Tony, those are Foxfier's words you quote at the beginning of your comment.

And Mark does quote my words, but then seems to think they belong to "Tony."

You guys are fun.

Bill, I aim to please. Sometimes I please by missing what I aim at. :-)

Foxfier, sorry for the mistake.

God might, to put it bluntly, just not give a $hit about your life or any other person's life on that ship with regard to the decision to sacrifice those on the wrong side of the compartment.

Mike, given that God might also determine the other way and say: "what, you preserved the life of ONE person for an extra 35 seconds, and then you let him and everyone else die! This does not please Me!" I fail to see how your argument persuades. God might not give a dang about any of the lives on the WRONG side of the doors either. So what does that prove?
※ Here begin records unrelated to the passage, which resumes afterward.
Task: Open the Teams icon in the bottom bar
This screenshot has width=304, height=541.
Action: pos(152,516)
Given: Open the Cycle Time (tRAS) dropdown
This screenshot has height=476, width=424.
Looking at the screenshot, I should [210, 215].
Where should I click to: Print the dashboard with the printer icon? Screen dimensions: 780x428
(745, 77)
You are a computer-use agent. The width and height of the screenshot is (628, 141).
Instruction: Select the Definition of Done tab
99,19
If we are going to risk God's wrath for either choice on the assumption that we don't know "for certain" what the Mind of God judges in this case, we might as well risk it for the choice that is FIRST as close as we can ascertain is pleasing to him, and SECOND as close as we can to one that provides a worthwhile human result, if one and the same choice provides both of those.

If we are going to risk God's wrath for either choice on the assumption that we don't know "for certain" what the Mind of God judges in this case, we might as well risk it for the choice that is FIRST as close as we can ascertain is pleasing to him, and SECOND as close as we can to one that provides a worthwhile human result, if one and the same choice provides both of those.

My point to Foxfier was that we cannot know which one God would take because we cannot ask Him directly. We can only use logic to make good cases for what God might want. She seems to take it for granted that God would just excuse the sailor's decision to lock others behind the compartment when there was some chance to save them.

My point to Foxfier was that we cannot know which one God would take because we cannot ask Him directly. We can only use logic to make good cases for what God might want. She seems to take it for granted that God would just excuse the sailor's decision to lock others behind the compartment when there was some chance to save them.

Perhaps you just wanted to call someone "Hon" and act like an ass. Because I just can't see how she did what you claim in any way.

Perhaps you just wanted to call someone "Hon" and act like an ass. Because I just can't see how she did what you claim in any way.

From what I saw, she was really hard on Bill's side. I consider Bill's side to be the more logically sound application of PDE.

I also make no claim as to having an opinion on whether or not PDE is capable of accurately and precisely (note: I am not being redundant in using both words) be applied to Christian ethics in a world of diverse opportunities for evil to attack us in insidious ways.

As to being "an ass," well, I generally feel no reason to be nice toward those who I feel are condescending toward me. I felt she was in one or two of her responses. In fact, I can be rather unapologetic about my habit of dealing with others on the terms they set for our interaction.

From what I saw, she was really hard on Bill's side. I consider Bill's side to be the more logically sound application of PDE.

I also make no claim as to having an opinion on whether or not PDE is capable of accurately and precisely (note: I am not being redundant in using both words) be applied to Christian ethics in a world of diverse opportunities for evil to attack us in insidious ways.

How this justifies misrepresenting someone as implying they have a God's eye view is beyond me.


How this justifies misrepresenting someone as implying they have a God's eye view is beyond me.

You obviously aren't very good at detecting when someone is using a bit of hyperbole to mock someone's argument.

Considering what we do know about the example that Christ set, which is of self-sacrificial love, it's not "obvious" that God would look kindly on the other sailors closing that trap door unless there was absolutely no reasonable chance that they could save any lives on the other side. It is not obvious, it is simply possible that God would be understanding.

Obviously, if the sailors on the other side are already all but dead, double effect wouldn't apply anyway.